Getting Digital Right with Nigel Hollis

Getting Digital Right with Nigel Hollis

This past April, Millward Brown Digital hosted the eleventh annual Digital CMO Summit in Miami, FL. The event brought together 200 industry leaders for three days of hard-hitting sessions and networking opportunities. The agenda was jam-packed with top-notch speakers who shared their perspectives on this year’s theme, #GettingDigitalRight. Over the next few weeks we plan to share with you the one-on-one video interviews with select speakers and attendees.

“Fragmented media must not lead to fragmented brands.”

Following Millward Brown Digital’s DCMO Summit, I wrote about Rob Norman’s presentation in which he likened the media world to Humpty Dumpty: the old media model is broken into pieces and it cannot be put back together again.

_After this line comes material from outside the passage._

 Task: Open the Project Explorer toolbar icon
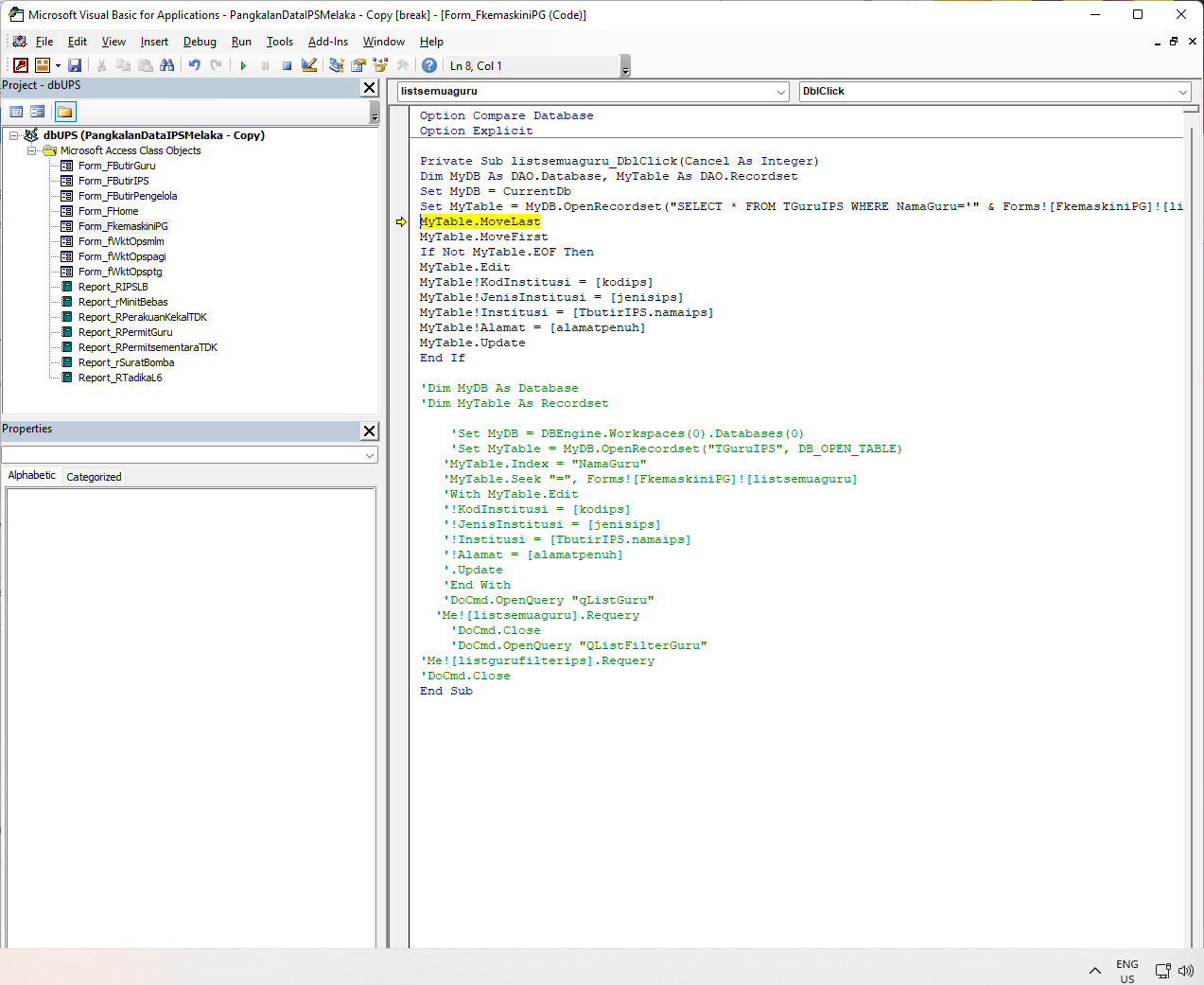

In my post, I proposed that brands needed to leverage a coherent brand idea and use consistent brand cues to ensure that their story was not fragmented as a result.

This is a theme that I returned to in an interview following the Summit, and I would like to expand on a couple of my comments here. In the video, I stress the need for the brand to be recognized across different media channels. Why? Because if brand’s media communications are fragmented so too will be its influence on people’s brand impressions. And a fragmented brand is a weaker brand.

It does not matter which channel we are talking about – digital, TV, outdoor or retail – the most important thing that determines whether your brand gets bought is whether the sight of the brand triggers an instinctive positive reaction. That reaction must lead to a positive behavioral response but without recognition, nothing is going to happen. If the brand is not immediately recognized, in most cases that impression is simply wasted.

There are two aspects to the recognition problem:

People simply do not see the brand

The brand is simply not seen or attention is diverted to something else when the brand is visible. We see this all the time with TV ads. People’s interest in what is shown and said is not directed to include the brand. The same happens with digital, particularly where display ads use frames to tell a story but do not include the brand logo, and as Ray Pointer notes, I am probably underestimating the scale of the issue.

People fail to recognize the brand when they do see it

The brand identity is not well established in people’s memories or distinctive enough for people to easily recognize the brand. This is often a result of us making assumptions about what brand cues will identify a brand (remember the Tropicana debacle)? Is red Vodafone or Coca-Cola? Is blue IBM or Facebook? It might seem obvious to you, but is it obvious to your consumers? I am willing to bet there are many brands that are simply not easily recognized and so lose out.

Have there been occasions where you thought you saw one brand only to realize it was another? Please share your thoughts.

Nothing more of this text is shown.